It is hard to think of the words “artificial intelligence” without conjuring up Doomsday images of The Matrix and The Terminator where man and highly intelligent machine are pitched into battle. Even a step further back from that science-fiction precipice conflates the term with massive job losses and the eventual irrelevance – or liberation – of humankind from labour as we know it.
Artificial intelligence or AI is, of course, all around us already in obvious ways – Apple’s voice recognition service Siri or Google’s increasingly reliable search results – or in more obscure ones such as better weather forecasting and lower levels of spam e-mail in your inbox.
Success will be measured in return on investment, new market opportunities, diseases cured and lives saved
There is nothing new about the concept of AI which started to gain traction in the 1950s when Alan Turing explored the notion of machines that could think. J.C.R. Licklider’s paper Man-Computer Symbiosis from 1960 may have sounded like something penned by sci-fi writer Philip K. Dick, but was instead a formative paper on how the world would move beyond programmable computers to one where computers “facilitate formative thinking”.
Welcome to the “cognitive era”
This second age of machine-learning is what IBM now calls the “cognitive era” which began when Watson, IBM’s Big Blue cognitive computing system, won the US game show Jeopardy! Yet even then, companies like the UK’s Autonomy had been applying specialist algorithms to vast swathes of unstructured data for a plethora of purposes.

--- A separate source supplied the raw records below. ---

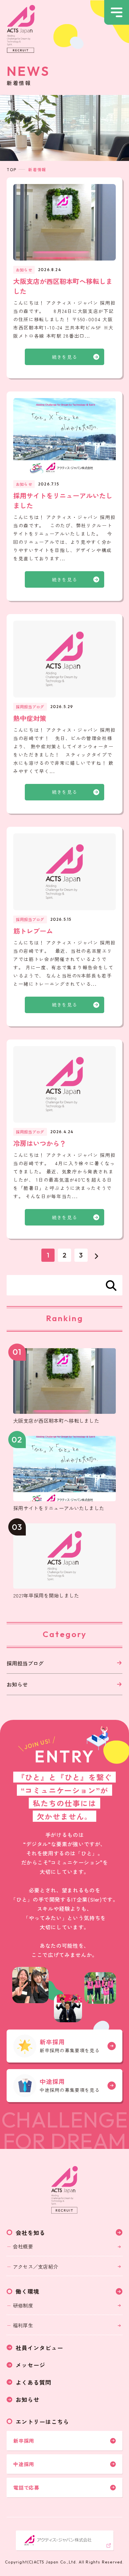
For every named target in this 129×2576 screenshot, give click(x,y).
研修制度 (23, 2305)
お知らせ (17, 1684)
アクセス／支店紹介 (36, 2266)
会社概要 (23, 2246)
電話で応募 (26, 2487)
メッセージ (30, 2365)
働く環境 (27, 2291)
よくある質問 (33, 2382)
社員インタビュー (39, 2347)
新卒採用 (23, 2440)
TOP (12, 169)
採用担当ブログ (25, 1663)
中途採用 (23, 2464)
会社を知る (30, 2232)
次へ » (96, 1255)
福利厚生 (23, 2325)
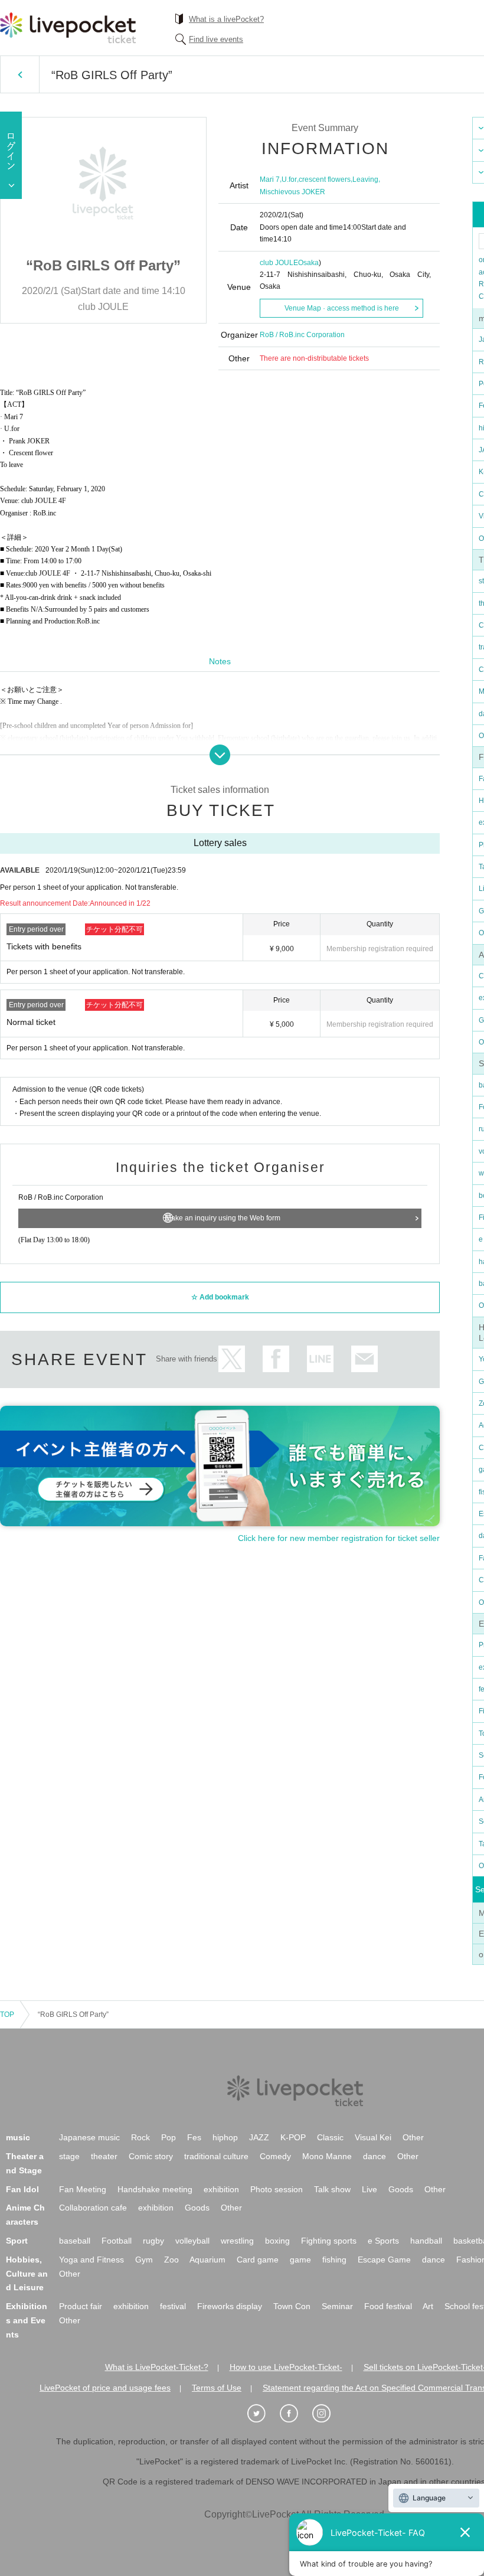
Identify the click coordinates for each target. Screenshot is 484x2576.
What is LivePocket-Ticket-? (156, 2367)
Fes (194, 2137)
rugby (153, 2240)
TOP (7, 2014)
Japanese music (89, 2137)
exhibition (221, 2189)
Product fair (80, 2306)
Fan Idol (22, 2189)
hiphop (225, 2137)
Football (117, 2240)
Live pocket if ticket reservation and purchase (68, 28)
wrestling (237, 2240)
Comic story (151, 2156)
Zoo (171, 2259)
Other (413, 2137)
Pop (168, 2137)
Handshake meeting (154, 2189)
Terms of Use (216, 2387)
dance (374, 2156)
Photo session (276, 2189)
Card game (258, 2259)
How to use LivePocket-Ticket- (286, 2367)
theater (104, 2156)
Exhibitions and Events (26, 2320)
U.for (289, 179)
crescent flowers (325, 179)
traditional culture (216, 2156)
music (18, 2137)
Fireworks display (229, 2306)
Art (428, 2306)
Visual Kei (373, 2137)
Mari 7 (270, 179)
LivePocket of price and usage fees (105, 2387)
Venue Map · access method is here (341, 308)
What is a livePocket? (226, 19)
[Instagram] (327, 2413)
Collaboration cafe (93, 2207)
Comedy (275, 2156)
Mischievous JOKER (292, 192)
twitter (231, 1359)
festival (173, 2306)
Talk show (332, 2189)
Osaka (308, 263)
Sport (17, 2240)
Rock (140, 2137)
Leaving (365, 179)
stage (69, 2156)
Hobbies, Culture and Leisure (27, 2274)
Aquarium (207, 2259)
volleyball (192, 2240)
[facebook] (295, 2413)
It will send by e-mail (364, 1359)
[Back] (20, 74)
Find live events (216, 39)
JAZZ (259, 2137)
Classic (330, 2137)
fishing (334, 2259)
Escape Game (384, 2259)
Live (369, 2189)
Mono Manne (327, 2156)
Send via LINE (320, 1359)
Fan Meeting (82, 2189)
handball (426, 2240)
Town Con (291, 2306)
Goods (400, 2189)
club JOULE (279, 263)
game (300, 2259)
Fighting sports (329, 2240)
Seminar (337, 2306)
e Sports (383, 2240)
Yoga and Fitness (91, 2259)
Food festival (388, 2306)
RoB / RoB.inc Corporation (302, 335)
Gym (144, 2259)
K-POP (293, 2137)
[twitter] (262, 2413)
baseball (74, 2240)
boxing (277, 2240)
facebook (276, 1359)
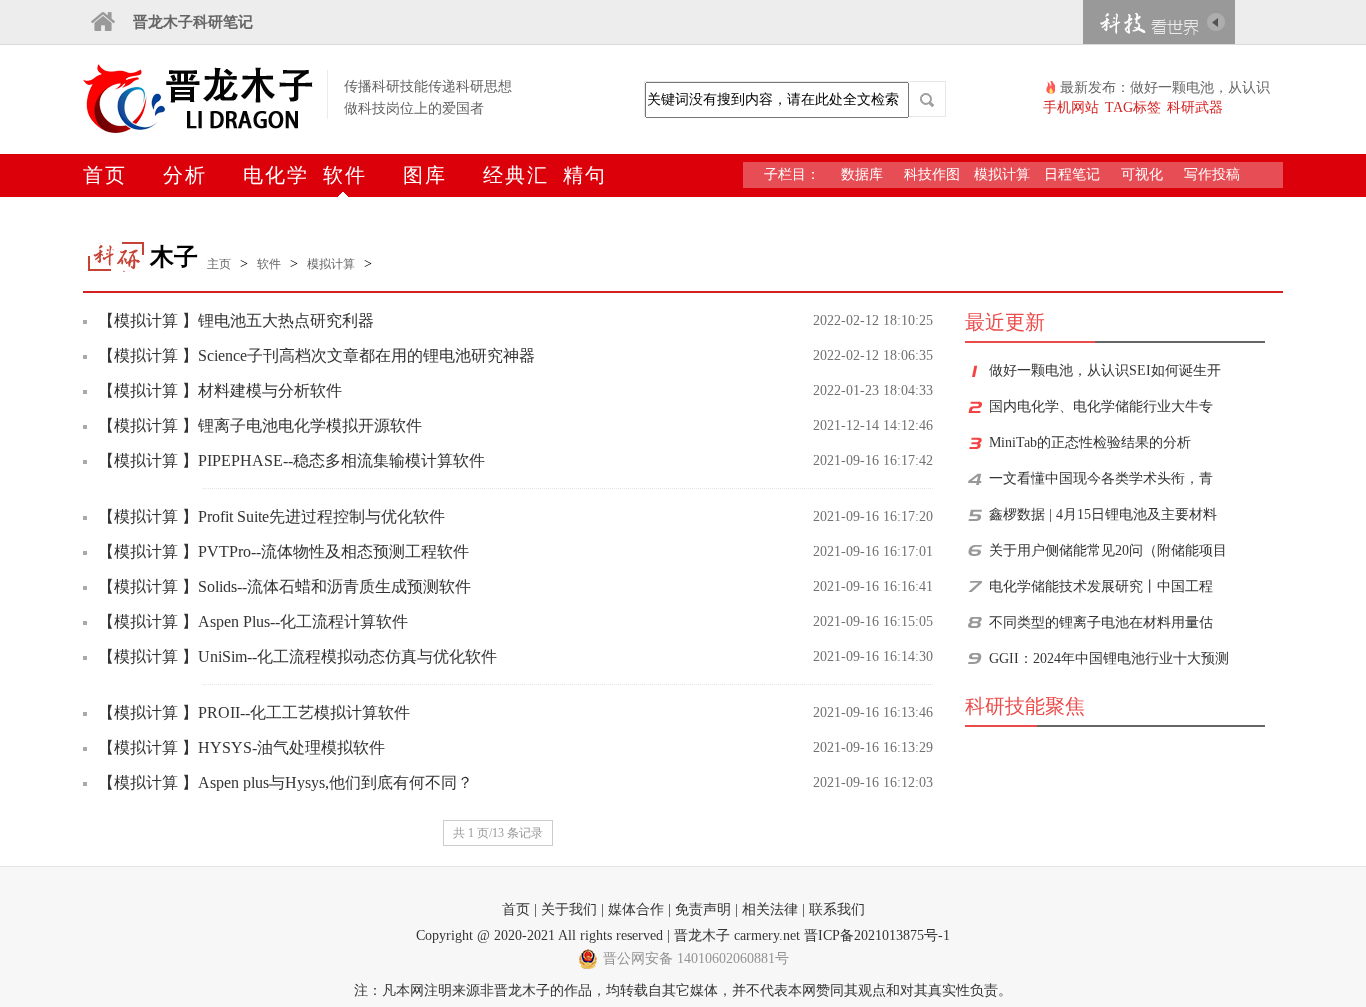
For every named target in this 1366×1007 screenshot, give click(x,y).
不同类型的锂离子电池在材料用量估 (1101, 622)
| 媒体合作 (632, 909)
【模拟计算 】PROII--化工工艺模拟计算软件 (254, 712)
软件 (345, 175)
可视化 (1142, 174)
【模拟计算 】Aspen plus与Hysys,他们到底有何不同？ (285, 782)
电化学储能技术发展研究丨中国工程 (1101, 586)
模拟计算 (1002, 174)
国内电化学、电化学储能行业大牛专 (1101, 406)
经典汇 (516, 175)
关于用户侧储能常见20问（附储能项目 (1108, 550)
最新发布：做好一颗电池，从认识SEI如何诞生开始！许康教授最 (1165, 88)
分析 (185, 175)
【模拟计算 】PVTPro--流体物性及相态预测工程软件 (283, 551)
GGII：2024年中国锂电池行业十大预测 (1109, 658)
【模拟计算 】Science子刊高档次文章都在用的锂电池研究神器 (316, 355)
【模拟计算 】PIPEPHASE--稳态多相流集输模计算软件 (291, 460)
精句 (585, 175)
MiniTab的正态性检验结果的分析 (1090, 442)
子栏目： (792, 174)
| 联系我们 (833, 909)
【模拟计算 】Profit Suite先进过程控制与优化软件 (271, 516)
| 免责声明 (699, 909)
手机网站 (1071, 107)
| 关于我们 (565, 909)
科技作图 (932, 174)
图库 (425, 175)
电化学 (276, 175)
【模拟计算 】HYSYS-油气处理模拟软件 (241, 747)
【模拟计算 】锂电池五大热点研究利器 (236, 320)
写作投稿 (1212, 174)
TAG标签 (1133, 107)
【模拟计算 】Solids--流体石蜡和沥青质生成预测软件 (284, 586)
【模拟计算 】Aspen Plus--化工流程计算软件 (253, 621)
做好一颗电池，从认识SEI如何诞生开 (1105, 370)
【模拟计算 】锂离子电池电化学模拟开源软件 (260, 425)
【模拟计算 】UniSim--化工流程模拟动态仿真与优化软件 (297, 656)
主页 (219, 264)
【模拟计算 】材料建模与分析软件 (220, 390)
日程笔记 (1072, 174)
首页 (105, 175)
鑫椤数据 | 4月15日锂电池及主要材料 (1103, 514)
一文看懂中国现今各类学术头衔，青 (1101, 478)
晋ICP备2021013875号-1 (877, 935)
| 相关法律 (766, 909)
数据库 (862, 174)
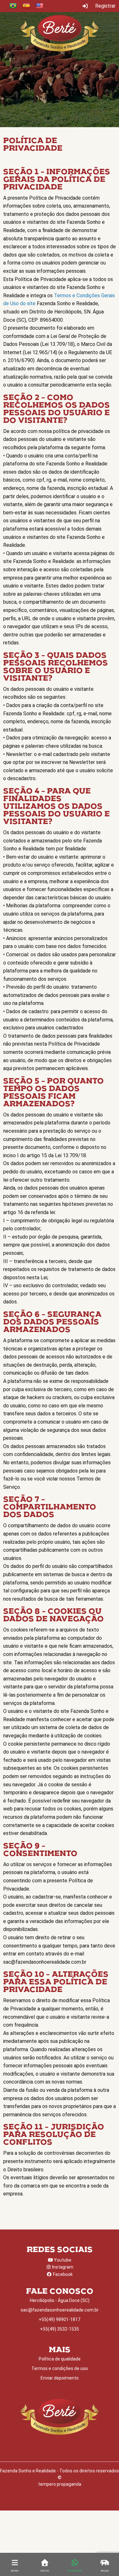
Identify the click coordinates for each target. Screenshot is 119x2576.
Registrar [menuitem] (105, 6)
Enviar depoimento (60, 2377)
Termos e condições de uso (59, 2368)
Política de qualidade (60, 2358)
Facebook (62, 2274)
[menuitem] (13, 6)
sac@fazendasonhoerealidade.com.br (60, 2309)
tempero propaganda (59, 2484)
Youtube (62, 2260)
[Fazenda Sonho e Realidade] (59, 33)
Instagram (62, 2267)
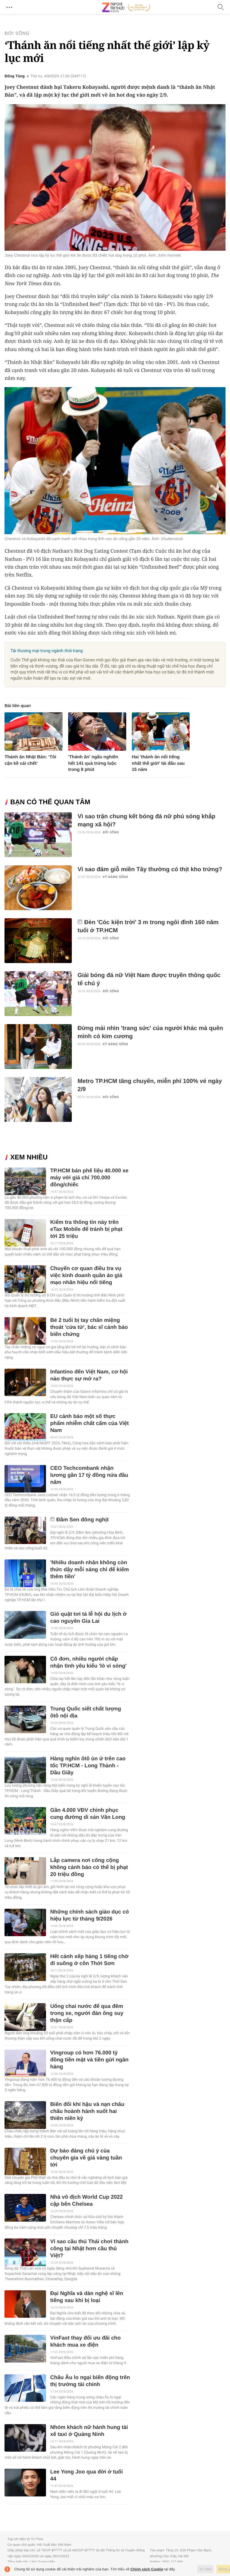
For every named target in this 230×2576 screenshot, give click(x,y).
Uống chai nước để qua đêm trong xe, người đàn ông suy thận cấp (86, 2013)
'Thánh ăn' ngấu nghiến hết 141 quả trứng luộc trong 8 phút (93, 763)
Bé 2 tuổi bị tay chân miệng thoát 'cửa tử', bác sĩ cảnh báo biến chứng (89, 1327)
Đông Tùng (14, 76)
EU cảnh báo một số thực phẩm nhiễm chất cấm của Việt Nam (89, 1423)
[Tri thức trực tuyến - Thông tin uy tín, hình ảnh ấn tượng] (126, 7)
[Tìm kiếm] (221, 7)
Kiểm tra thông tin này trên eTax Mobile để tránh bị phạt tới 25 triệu (86, 1229)
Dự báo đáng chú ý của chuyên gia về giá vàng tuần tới (86, 2158)
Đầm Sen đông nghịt (82, 1520)
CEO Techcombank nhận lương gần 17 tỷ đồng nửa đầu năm (89, 1475)
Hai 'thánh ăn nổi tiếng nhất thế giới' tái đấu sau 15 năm (158, 763)
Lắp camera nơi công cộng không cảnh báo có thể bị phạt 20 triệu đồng (89, 1867)
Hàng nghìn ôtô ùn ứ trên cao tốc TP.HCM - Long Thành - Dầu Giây (88, 1766)
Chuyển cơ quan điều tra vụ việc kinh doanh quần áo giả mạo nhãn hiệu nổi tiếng (86, 1275)
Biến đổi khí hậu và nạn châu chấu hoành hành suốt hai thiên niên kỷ (87, 2111)
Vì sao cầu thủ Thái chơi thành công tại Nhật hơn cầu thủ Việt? (89, 2249)
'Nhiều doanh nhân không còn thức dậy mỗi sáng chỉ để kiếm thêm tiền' (89, 1570)
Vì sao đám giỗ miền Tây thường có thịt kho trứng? (149, 869)
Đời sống (16, 33)
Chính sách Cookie (146, 2569)
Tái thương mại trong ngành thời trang (46, 650)
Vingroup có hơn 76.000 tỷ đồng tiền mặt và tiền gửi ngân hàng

The world has been moving in the direction of cognitive computing for years – think autonomous cars, fraud detection systems in banks and complex trading systems that can act faster than human traders – so it is no surprise some companies have started to appoint chief AI officers with one eye clearly on the future.
Dr John Kelly III, senior vice president IBM Research and Solutions, says: “The success of cognitive computing will not be measured by Turing tests or a computer’s ability to mimic humans. It will be measured in more practical ways, like return on investment, new market opportunities, diseases cured and lives saved.”
The reason that AI has become a mainstream issue is partly the result of investment in so-called big data technologies. Gartner, the research company, has calculated that the world’s information is set to grow by a colossal 800 per cent over the next five years. That will have the statisticians salivating until you factor in the point that 80 per cent of that morass of data will be in an unstructured form – e-mails, images, sounds – all of which can be analysed, but not by programming a computer.
“This data represents the most abundant, valuable and complex raw material in the world. And until now, we have not had the means to mine it,” says Mr Kelly. And he believes it will be genomic companies looking for better ways to tackle cancer or oil and gas companies looking to improve the accuracy of exploratory drilling or billion-dollar businesses looking to speed up relations with their thousands of suppliers that will drive this revolution.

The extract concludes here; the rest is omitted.